Todo esto, en principio, no importa porque uno es fan de Pombo y porque también puede mirarse de otro modo: muy potente debe ser un estilo para que no necesite nada más, que es, por otra parte, lo que siempre deseó Flaubert, que fuera el estilo el que llevara en andas la novela, que la narración fuera un ente semoviente, vivo por sí mismo, sin necesidad de trucos narrativos, absolutamente libre.
Pero esto, el estilo, es algo que Pombo consiguió hace muchos años. De la casi inverosímil potencia narrativa de El metro de platino iridiado a esta novela de ahora han pasado más de quince años. Leo aquella novela, la abro por cualquier página, y no es sólo el estilo, es el reconocible mundo el que me anega, como si hubiese accedido de nuevo a visitar a unas personas con las que conviví algún tiempo y a las que visito de vez en cuando. El paseo de Rosales sólo cobra encarnadura real en mi memoria cuando veo pasear por él a María, la heroína de El metro. Y cuando paseo por el paseo casi siento la melancolía de quien pisa barrios donde ya son otros los que los disfrutan.
Pero en esta novela no hay calles, no hay muebles más que meramente nombrados, no hay gestos ni olores, no hay largas escenas llenas de detalles que enhebrados en su impresionante prosa creaban el mundo, lo hacían vivir. Ahora hay, sobre todo, íes. Es increíble la cantidad de íes que utiliza Pombo. Es imposible que ningún otro escritor haya utilizado tantas en el mismo número de páginas. Íes y aes, pero sobre todo íes. Las imágenes rilkeanas exaltadas, las del Protocolo para la rehabilitación del firmamento, que se desplegaba deslumbrante porque los versos no cabían en el libro, de tan exaltativos. Esto da un color amarillo claro, un amarillo sol con fogonazos de luz pura, una cortina de rayos marianos detrás de la que pululan máscaras de personajes ya conocidos. Uno ya los saluda con afecto. ¡Hombre, Gonzalito!, dice cuando aparece Fernandín, aunque también pudiera decir ¡hombre, Quirós!, u ¡hombre, Esteban!, o algún otro. Y lo mismo pasa con las heroínas. María despedazada deja sus mitades esparcidas entre varias mujeres. Las dos protagonistas de esta novela son ella desguazada.

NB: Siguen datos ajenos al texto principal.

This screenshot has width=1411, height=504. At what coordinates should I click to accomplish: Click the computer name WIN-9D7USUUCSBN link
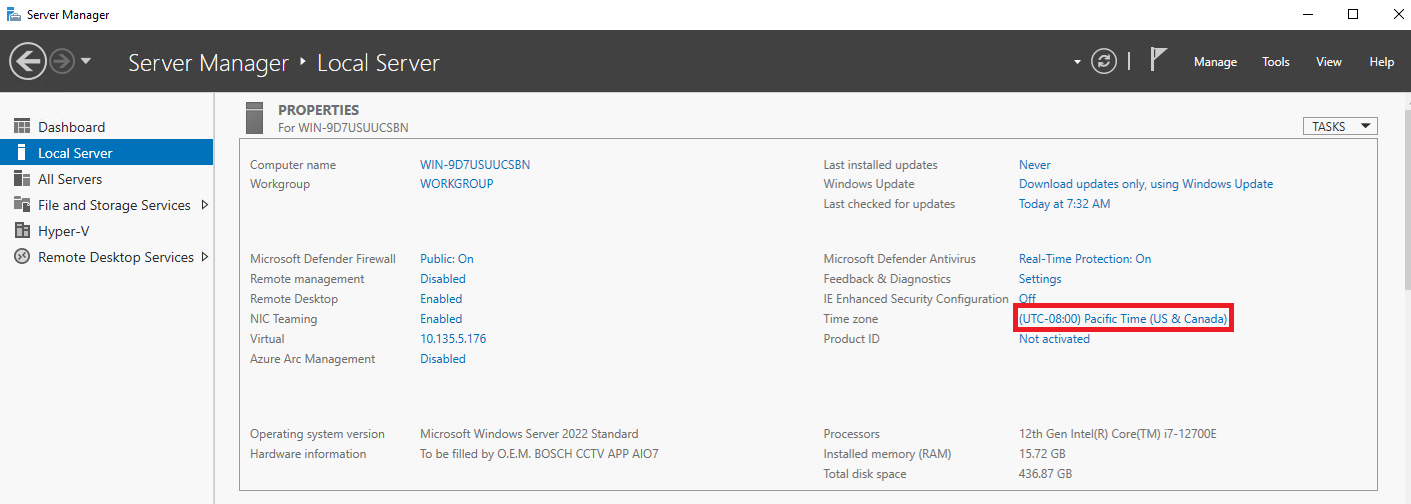(475, 165)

Se ha muerto (pero está muy presente) la parte heroica, Matilda, pero todavía vive su bondad sencilla, Emilia. Es como si hubiera vuelto a barajar a sus personajes de siempre para ir jugando solitarios por las mañanas. Cada solitario, un capítulo, a ver qué dicen estos, a ver qué piensan estos, en una melopea interpretativa que deja en manos del azar la brillantez narrativa, porque la otra, la estilística, a pesar de una lamentable corrección de pruebas, sigue tan esplendorosa y firme como siempre. Pombo ha escrito lo que le ha salido. Se ha repetido, ha filosofado, y ha ganado un pastón. El libro lo acabaré porque ya no es nada frecuente leer un libro nuevo entero tan bien escrito, y porque sigo siendo fan, pero me gustaba más el Pombo austeniano, el Pombo de mesa camilla. La velocidad iluminada de su prosa lo ha contagiado de unamunismo, los personajes empiezan a sufrir una taxidermia filosófica que les saca el alma pero les deja la figura como deshinchada, como sin vida.